### Source text
When Love Lasts Forever
Male Couples Celebrate Commitment
Released in 1999, this book was one of the first such books designed to share the lives of ordinary couples who had been together for a long time (over 10 years), but who seldom were recognized for the depth of their commitment.
Since that time the entire same-sex marriage and relationship issue has taken off as public policy advocates have take on their challengers and encouraged elected officials to put ideas into action.
This book remains available on sites such as Amazon and even on Wal*Mart, of all places ... one of the companies that historically was not always friendly to these issues.
The following are the introductory paragraphs of Chapter Six (page 59), setting the stage for the story of the relationship between me and my partner of 11 years, Stephen Corpus:
Long-term Young Love
Often the picture of long-term committed gay or lesbian love is of an older couple that met in their adult years and formed a lasting, inspirational relationship. In this way, positive, mature love is broght forth and placed upon a pedestal to be emulated, in much the same way that opposite-gender unions are dreamed as youthfully blissful and desinted forever, starting young and growing effortlessly better.

### Tasks to carry out
1. Please print the stretch of the book description from "When Love Lasts" through "of their commitment.".
2. For each statement, answer yes or no about whether it agrees with the book description, and quote the words that decide it: (a) The book came out in 1999. (b) The couples featured had been together for fewer than 10 years. (c) Chapter Six starts on page 59.
The listing that comes next has no connection to the book description.

### Records supplied
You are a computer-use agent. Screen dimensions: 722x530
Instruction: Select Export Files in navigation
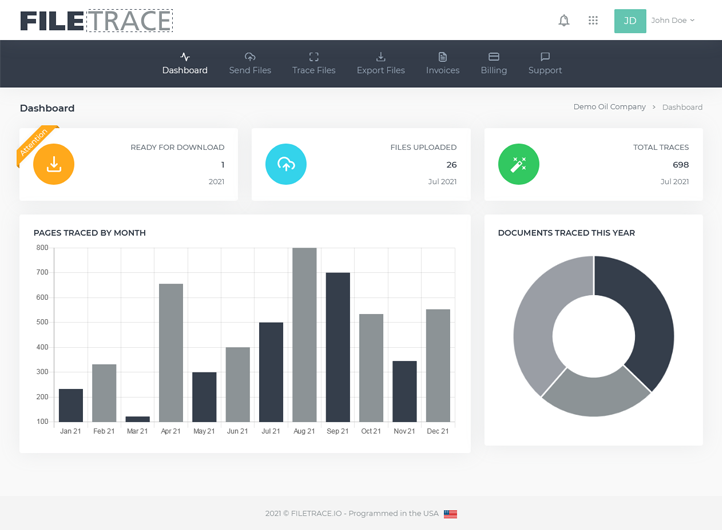point(381,64)
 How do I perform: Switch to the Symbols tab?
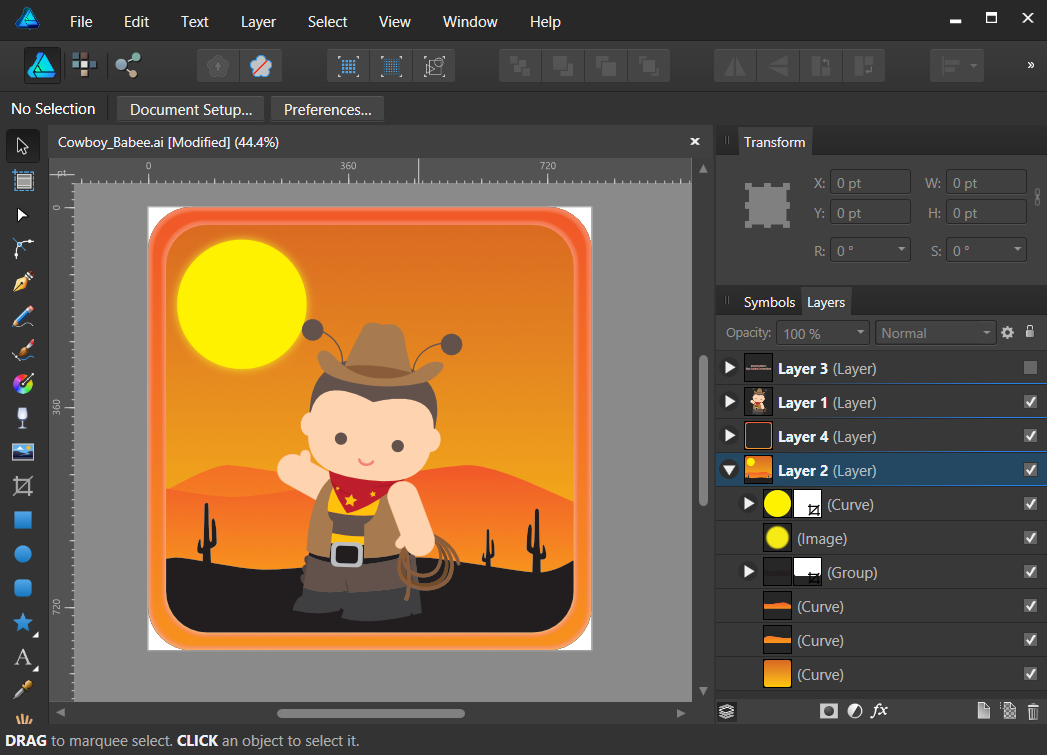pyautogui.click(x=769, y=301)
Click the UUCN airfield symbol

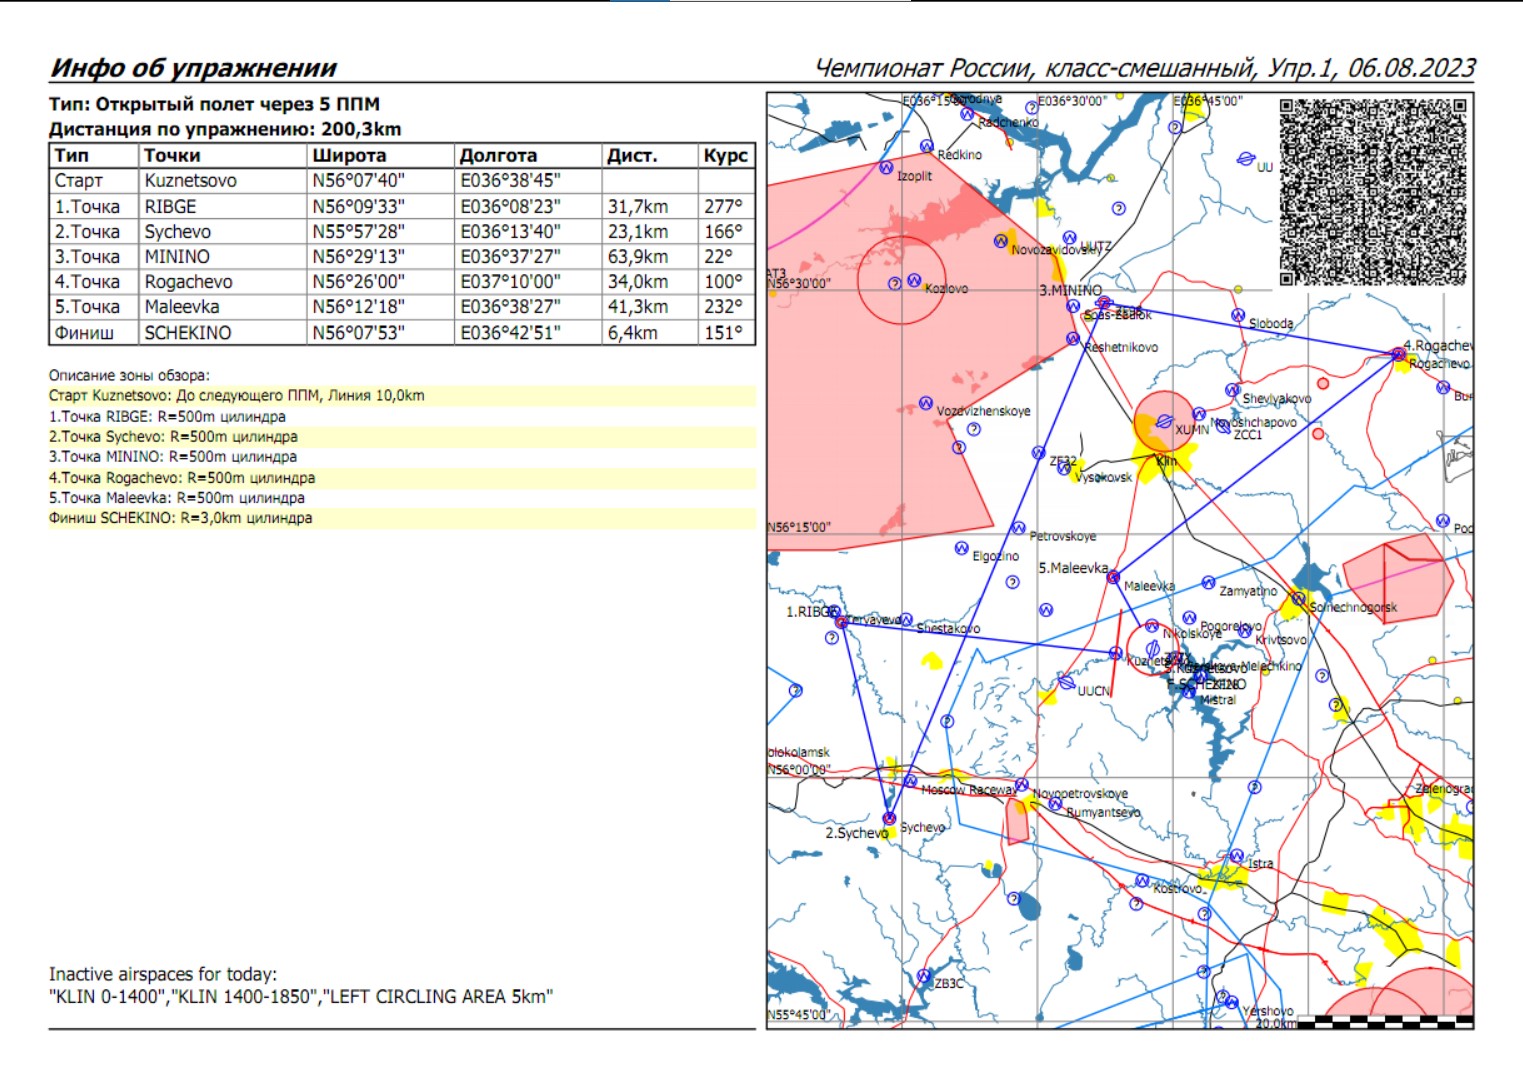click(1066, 683)
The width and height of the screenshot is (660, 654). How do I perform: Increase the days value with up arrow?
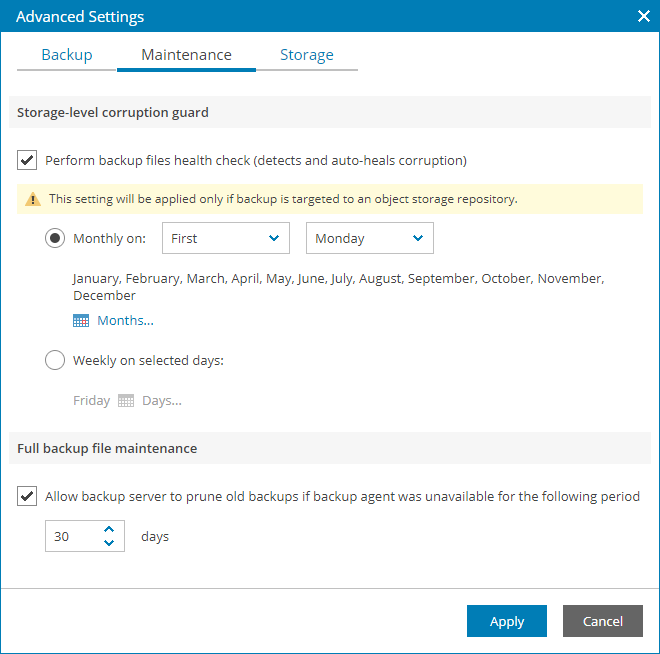click(109, 530)
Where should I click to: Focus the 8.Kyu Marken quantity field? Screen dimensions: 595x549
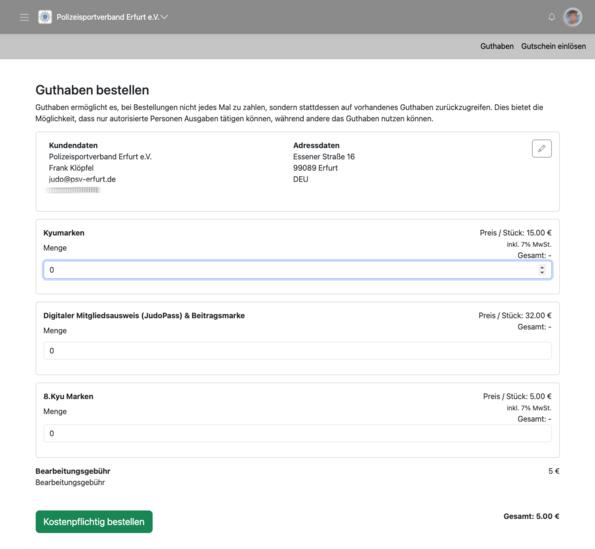coord(298,433)
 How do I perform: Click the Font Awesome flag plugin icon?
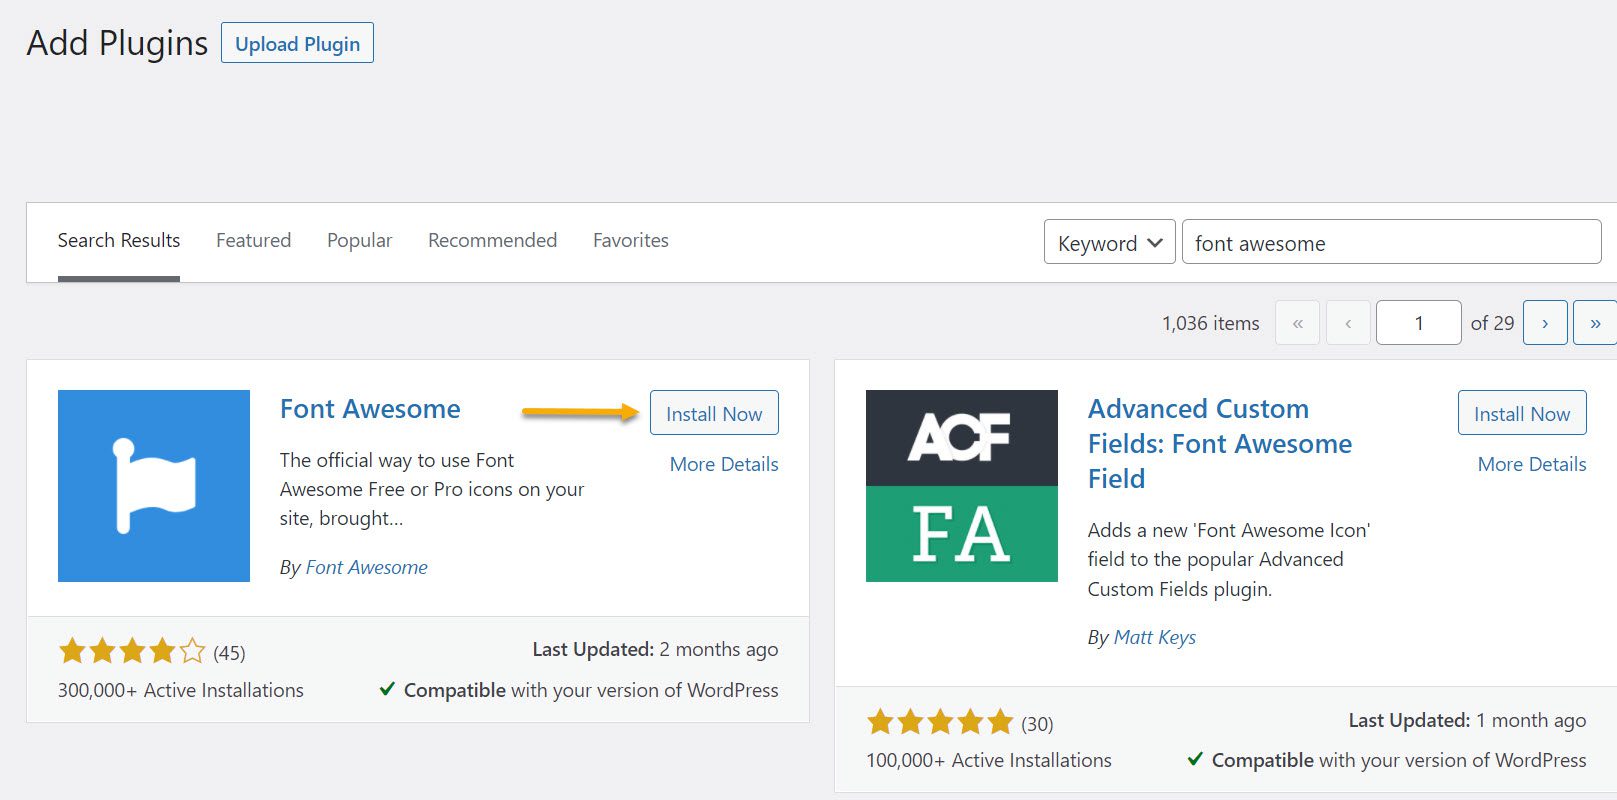click(154, 486)
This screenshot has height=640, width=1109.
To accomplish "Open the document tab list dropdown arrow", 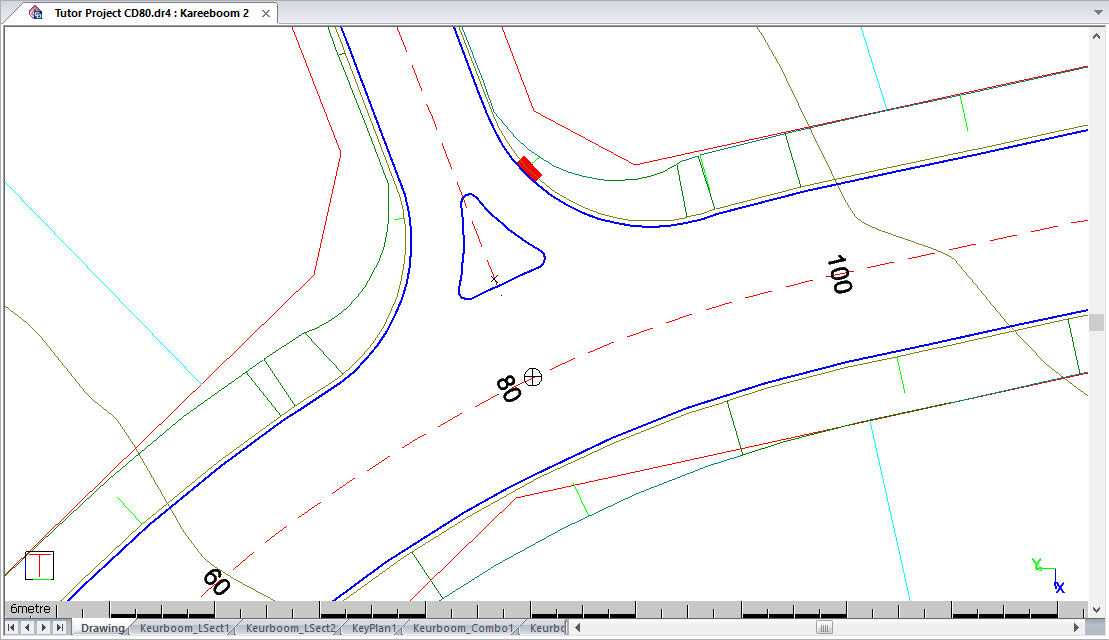I will tap(1095, 14).
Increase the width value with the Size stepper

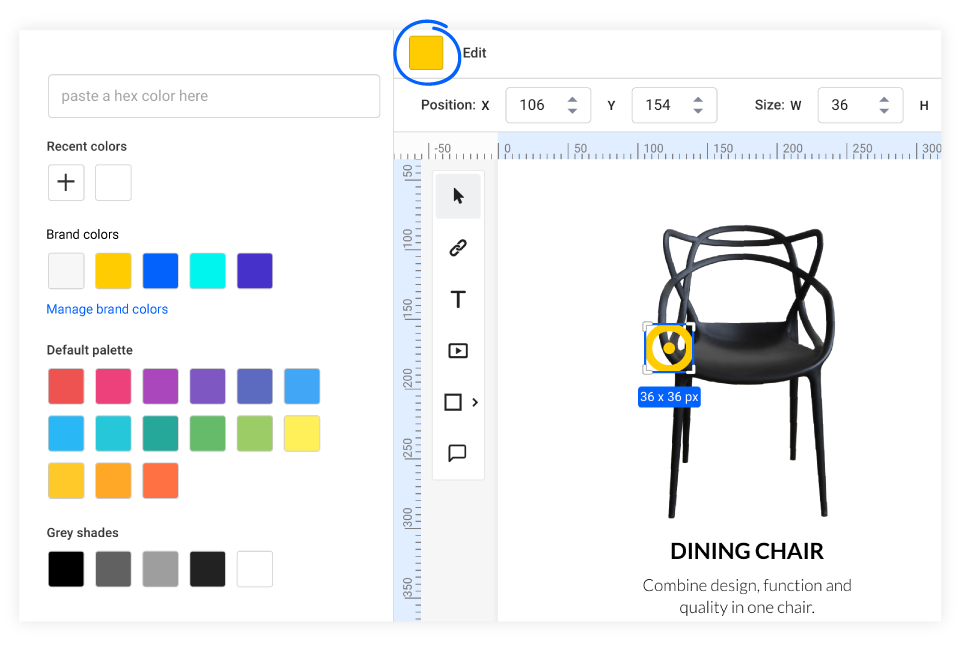coord(884,100)
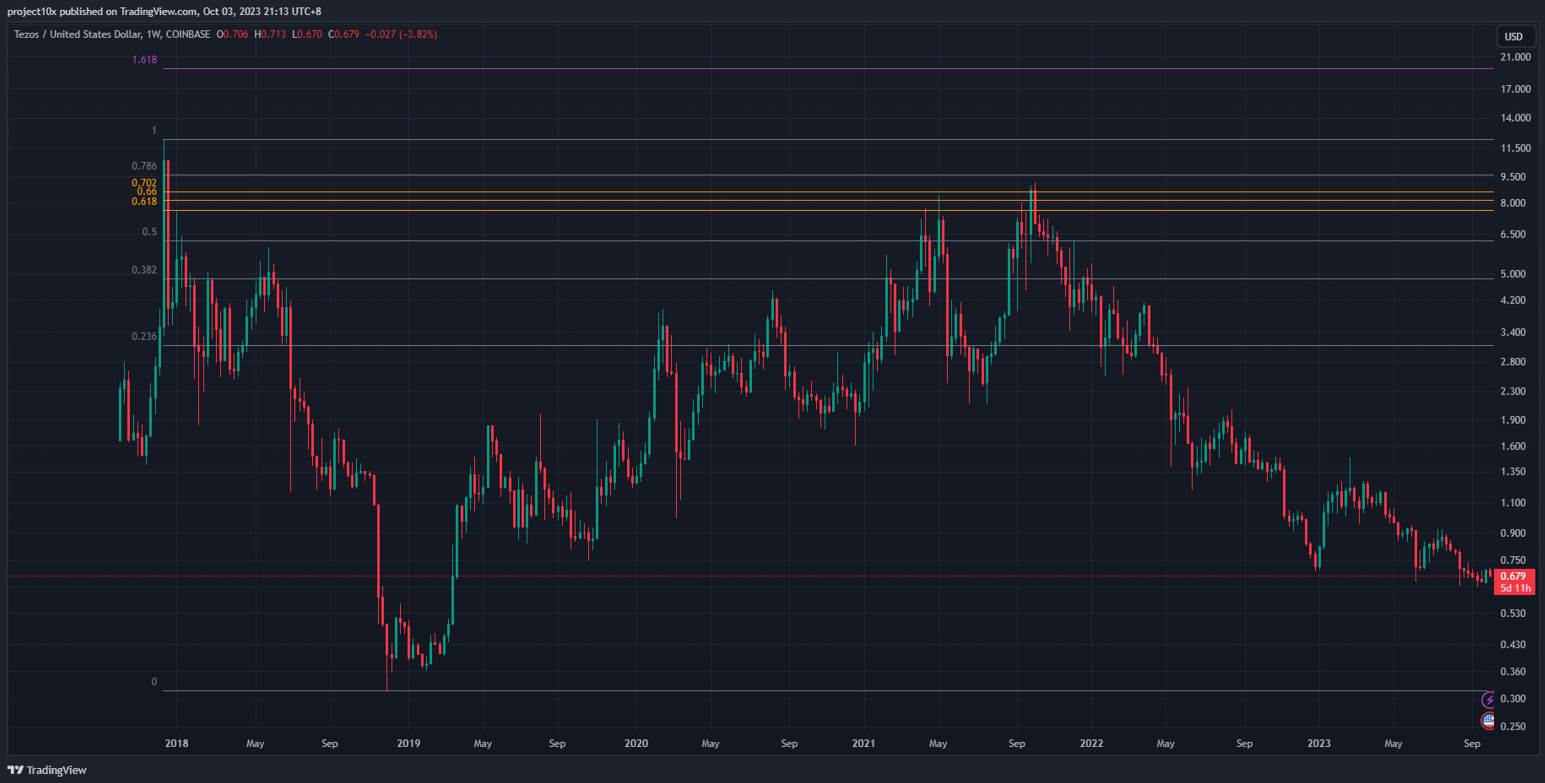Click the 2019 label on time axis
The width and height of the screenshot is (1545, 783).
408,744
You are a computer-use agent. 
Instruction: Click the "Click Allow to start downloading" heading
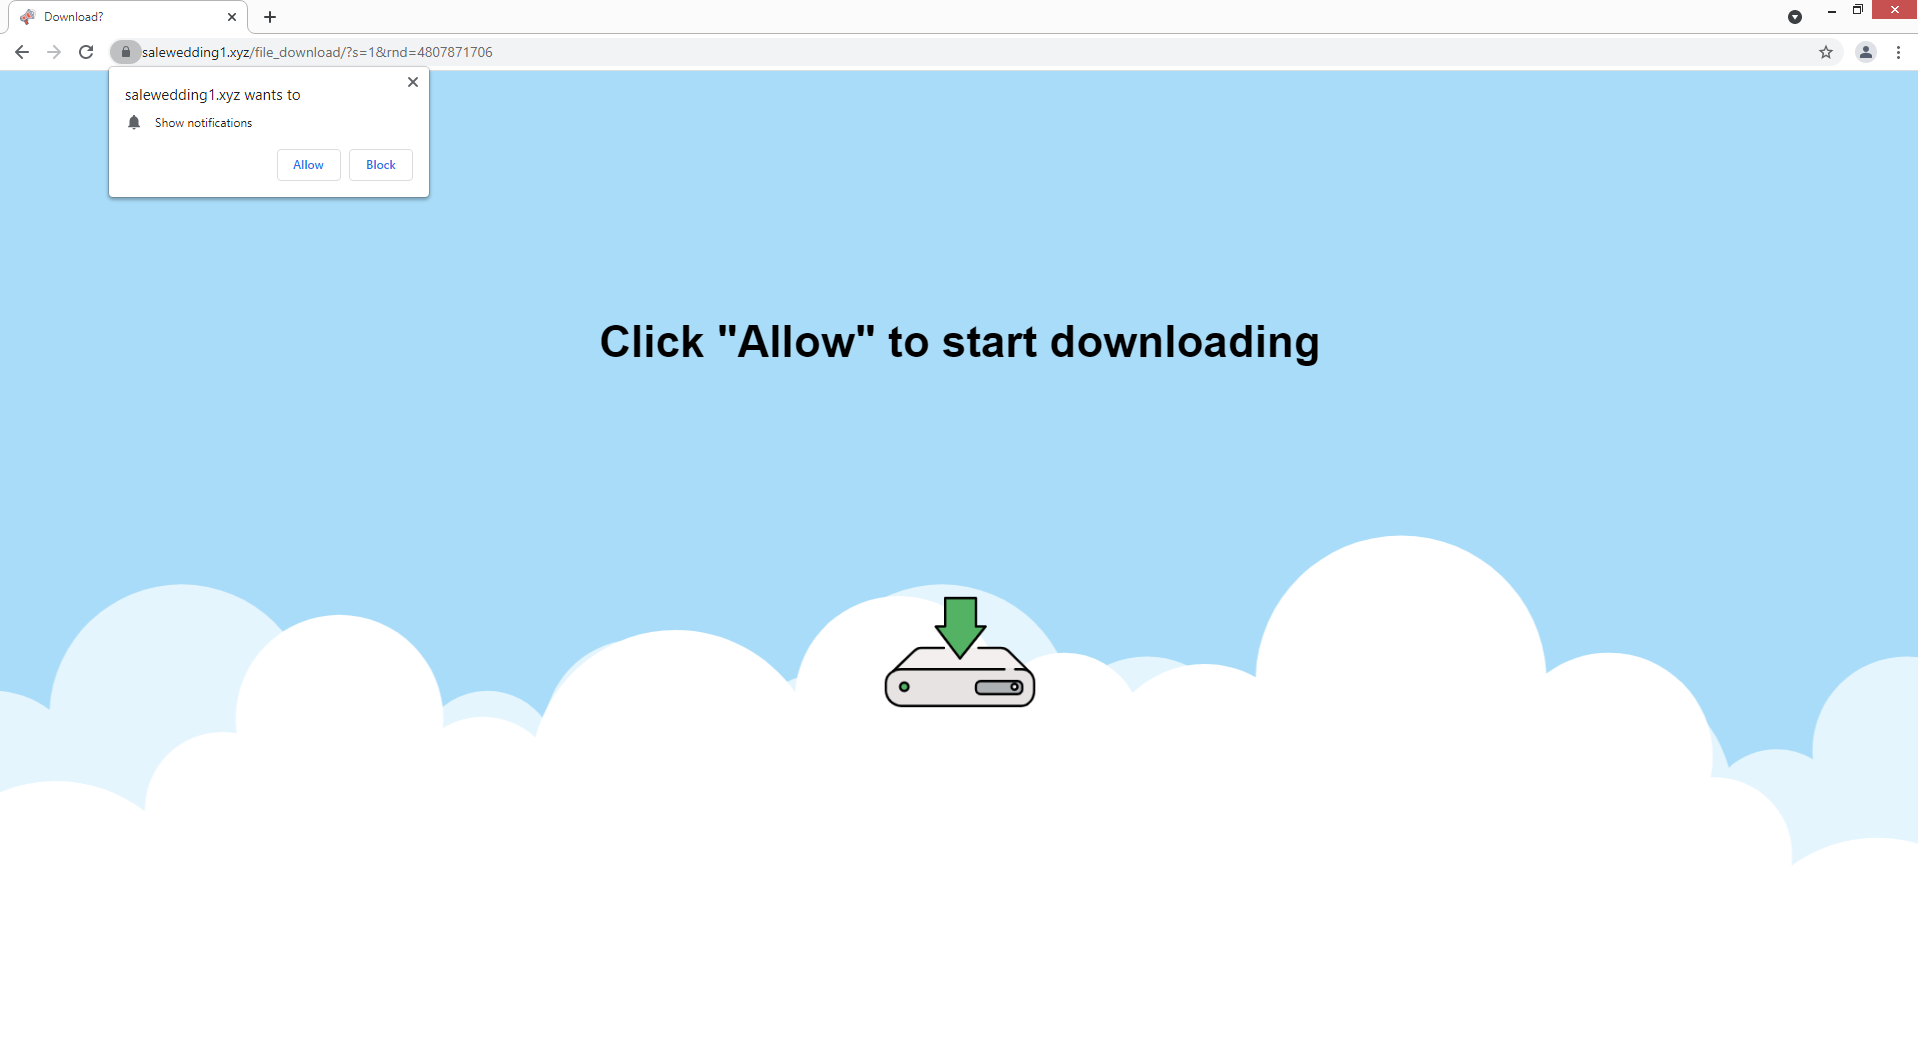[x=960, y=342]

### Exercise results
1.
When Love Lasts Forever
Male Couples Celebrate Commitment
Released in 1999, this book was one of the first such books designed to share the lives of ordinary couples who had been together for a long time (over 10 years), but who seldom were recognized for the depth of their commitment.

2.
(a) Yes: "Released in 1999"
(b) No: "together for a long time (over 10 years)"
(c) Yes: "Chapter Six (page 59)"